Open Access
Evaluation of the bioprotectivity of Lactobacillus binary/ternary cultures in yogurt
Author(s) -
Fayyaz Nasrin,
Shahidi Fakhri,
Roshanak Sahar
Publication year - 2020
Publication title -
food science and nutrition
Language(s) - English
Resource type - Journals
SCImago Journal Rank - 0.614
H-Index - 27
ISSN - 2048-7177
DOI - 10.1002/fsn3.1801
Subject(s) - food science , food spoilage , chemistry , lactobacillus , lactobacillus acidophilus , yeast , lactic acid , inoculation , preservative , bacteria , biology , probiotic , horticulture , biochemistry , fermentation , genetics
Abstract The attempts toward addition of biocontrol agents in dairy products have gained popularity.

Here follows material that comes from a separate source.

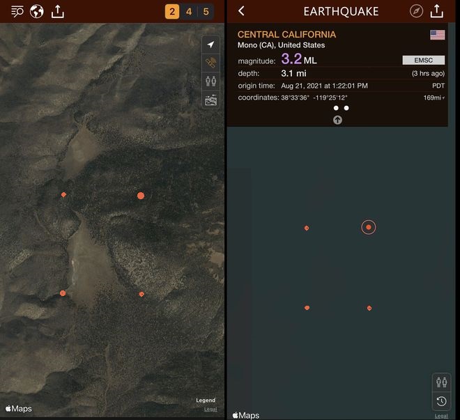Share this earthquake via header share icon

click(x=437, y=11)
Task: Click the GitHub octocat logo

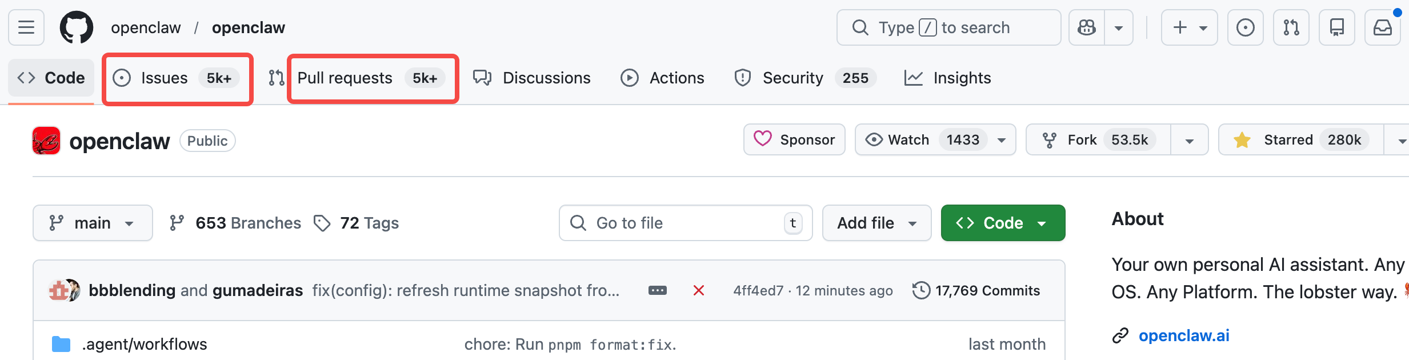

Here, we worked on analysing the antifungal activity of binary and ternary combinations of three Lactic Acid Bacteria (LAB) against five spoilage yeasts in yogurt. The yogurt samples were characterized in terms of pH, acidity, WHC, textural parameters, viscosity, survivability and antifungal activity of LAB and sensorial properties during cold storage. The results showed that the inoculation of LAB in yogurt gave rise in significant reduction of pH throughout cold storage while titrable acidity and WHC decreased ( p < .05). Inoculation of LAB resulted in significant increase in hardness and adhesiveness while springiness remained constant. On the other hand, apparent viscosity of all samples experienced a profound increase up to the 10th day of storage followed by a reduction trend for the rest of storage period. Analysis of inhibitory activity of LAB showed an efficient barrier against all five yeasts, in which the most activity was recorded for Lactobacillus reuteri followed by Lactobacillus acidophilus . On the other hand, the most resistance yeast was Kluyveromyces marxianus followed by Rhodotorula mucilaginosa . Sensorial analysis revealed that addition of LAB in yogurt brought about a profound improvement in textural quality of samples. Inoculation of LAB cultures in yogurt at 5% (v/v) not only could improve the physicochemical and sensorial properties of yogurt, but also could introduce a strategy toward substituting of chemical preservatives with biocontrol agents.